Hey, that's what I'm here for. You and Mrs. Happy Feet are in luck; Ollie over at the Coral Reef (across from Rovan's) has the music your wife craves. The Coral Reef All Star Big Band features original musicians from the bands you grew up with. They know all your old favorites and dancing is encouraged. As though that weren't enough, the Coral Reef's prices are among the lowest in town, and the bartenders among the friendliest.
No need to thank me; this is the kind of moment when all those lonely hours hunched over the computer pay off.
Dear Ms. Feet,
Would you please help restore domestic harmony to my house and settle this argument my spouse and I have been waging for the last two months? I say those big red ribbons tied to the light poles on the causeway are part of the stay off of drugs thing. She says they were placed there to discourage the pelicans from committing suicide on the bridge. So who's right?
You both are. The red ribbons are warning the pelicans to just say no to drugs because everyone knows that a stoned pelican is several times more likely to fly headlong into oncoming traffic than one that's just had a couple of beers with the boys....
Actually, I'm not sure how waving red ribbons translate into "Warning! Extremely large objects moving at very rapid speeds below" in pelicanese, but they certainly are festive looking and who knows, maybe they actually do what they were intended to.
It bothers me that so many people ignore the flashing slow-down sign when the winds come hard out of the north. It seems a small enough concession to make to these really quite magnificent birds.
Dear sandy,
I read in the paper that the SPI authorities are cracking down on unrestrained dogs. As a dog-owner, how do you feel about this?
I say it's about time! The unrestrained island dog problem is clearly out of control. Why, just a couple of weeks ago I got a 6:00 AM call from the SPI Police department saying DuneDog, my yellow lab, was reportedly hanging out on someone else's porch, disturbing them and their dog.

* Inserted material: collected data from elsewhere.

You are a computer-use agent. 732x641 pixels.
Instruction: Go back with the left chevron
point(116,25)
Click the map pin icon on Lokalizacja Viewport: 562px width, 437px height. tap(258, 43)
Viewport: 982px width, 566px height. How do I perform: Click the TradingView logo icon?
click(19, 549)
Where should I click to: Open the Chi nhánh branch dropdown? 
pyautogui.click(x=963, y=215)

Since Duner was right where he always is at 6 AM - within arm's reach of my bed, I could only reach one conclusion: some unrestrained island dog, cleverly masquerading as my DuneDog, was running around the neighborhood wreaking havoc.

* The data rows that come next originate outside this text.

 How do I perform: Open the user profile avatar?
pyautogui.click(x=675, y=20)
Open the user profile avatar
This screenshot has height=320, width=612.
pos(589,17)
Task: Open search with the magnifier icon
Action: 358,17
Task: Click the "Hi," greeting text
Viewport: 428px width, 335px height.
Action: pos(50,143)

The headlines say it all --Dogs attacking bar patrons. Dogs attacking other dogs. Obviously, the situation is out of hand and the city has been quick to react to the rising crisis. Duner and his little bro Wags would never attack another dog or a human being (though Wags is pretty good at catching flies) -- but not all dogs are as well-mannered as mine.
It's a doggone shame, too, because a few irresponsible dog-owners can bring down the heat on the rest of us otherwise law-abiding citizens who like to slip the leash and give the dog a well-earned romp in the surf once in a while... in the dead of night.... on a deserted stretch of beach... when there is no one around to be bothered by it....
Anyway, if you see a suspicious yellow lab loitering around your porch some night, do me a favor and check his tag before you report me to the police, okay?